My progress on this volume began life as a buddy read, the ripcord pulled on the 600th anniversary of the Battle of Agincourt.  Due to logistics, the buddy read fell apart.  Simply put, this book just doesn’t work as a buddy read.

It also doesn’t work as an introduction to The Hundred Years War.  Beginners could conceivably jump in and figure it out, depending on personal preferences and understandings in regards to the Middle Ages.  I can’t personally conceive of what that must be like to be pushed into this face first.  I come at this topic with a fairly decent understanding of English history, some dabbles of French history, a level of enthusiasm in regards to certain personalities of the era (I can tell you all about Joan of Arc), a great deal of understanding about life, culture, and combat of the Middle Ages, and some personal understanding of what it’s like to armor up and carry a sword into battle.  I’ve read overviews on this era, overviews that include this era as part of a greater whole, and an extensive “war journal” on this era that would make most armchair tacticians geek out given the level of logistics in regards to food, terrain, arms, troop movements, etc.  Most of these things are angles of approach that do not seem to cross-pollinate in most books on this subject, or indeed in a great many other subjects.  That’s why you have to read several different kinds of books on any given subject before you can create a fully-realized holographic idea of what’s going on.

I feel like none of that prepared me for this book because, before this, I barely scratched the surface.  The truth of the matter is that I probably couldn’t have wrapped my head around this book if not for all that back there, but I was still overwhelmed.  And gratefully so.  When it comes down to it, I’m pretty good about parroting back things I learn, but I’m not nearly as smart as most people seem to think.  Enthusiasm makes up for a lack of academic ability, and the rest comes in flashes of insight.  I learn what I’m interested in, pure and simple.  When it comes to the Middle Ages, this war is a mighty cross-section of what it means to live and die in that time period.  Usually my approach to something like this would be to dive in obsessively and continue on until I either exhaust the material or burn out, whichever comes first.  That’s just not possible here.  I whittled away at this a few pages at a time, a couple of nights a week, over the course of months, allowing myself to digest it slowly.  I had to.  Any other way would have been self-defeating.

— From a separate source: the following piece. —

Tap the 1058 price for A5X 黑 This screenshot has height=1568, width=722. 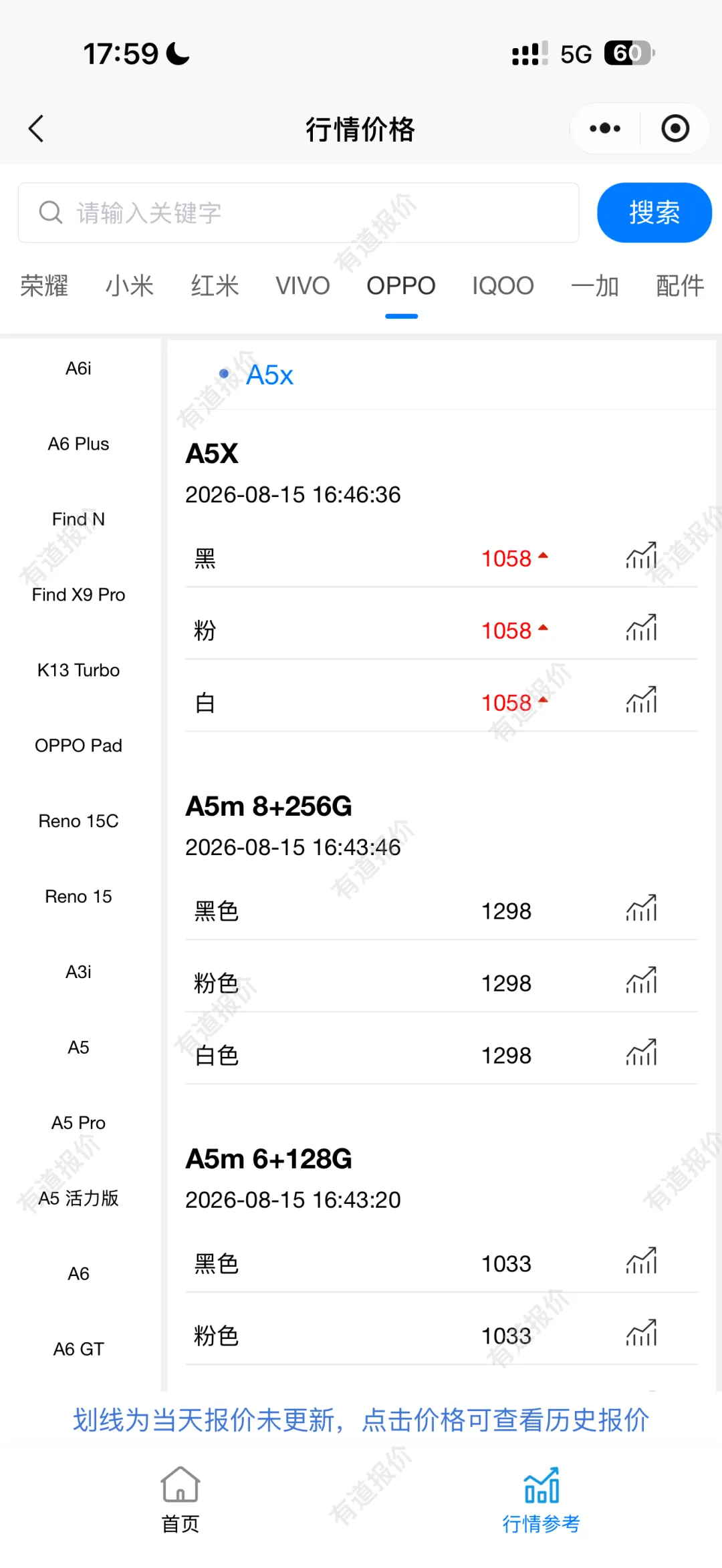click(x=507, y=559)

What the author has done here is to create one of the most detailed and complete accounts of The Hundred Years War I’ve ever encountered, and this is only the first of a now-confirmed five-part series (the fifth and final part still being written).  This is a book written by an historian for other historians or for those who think they want to be.  Everything you could possibly want to know is here, with perhaps one small exception.  The author assumes you either know or will look up the personalities involved if you’re unfamiliar with them.  Names are dropped, motivations are offered, but by and large the focus is on recorded words and deeds, not so much on psychology or full biography.  Political motivation and degeneration, on the other hand, plays a heavy part, as does money, supply, troop movement, tactical explanation… the list just goes on and on.  An average 30 page chapter will feel like it’s own book, and every single sentence is an information bomb that informs the next one in line.  There’s no fluff here at all.  None.  By the time you’re done with it, you feel like you’ve fought the war in real time.

For me, that’s a big selling point.  In the experience of just this first book, I’ve gained so much insight that I’m now able to apply that to other wars through history.  Everything from Caesar’s campaigns in Gaul, to the Crusades, to the American Revolution, to World War II and beyond… it all now makes sense on an entirely new level for me.  I can better appreciate the top-down perspective of seeing the tactics on a map.  I can better appreciate the diplomacy or failure of it that informs mindsets and dictates why things happen as they do.  I can better understand the single soldier in the field in various positions and specialties.

I feel like this book pushed me to grow as a scholar, as an enthusiast of the era, and even as a swordfighter.  I am humbled at how much I learned, how much I only thought I knew, and how much I can’t possibly explain back because it’s too complex.  I have to keep reminding myself this is only the first book.  There are four more!  I will most definitely continue with this series to the end.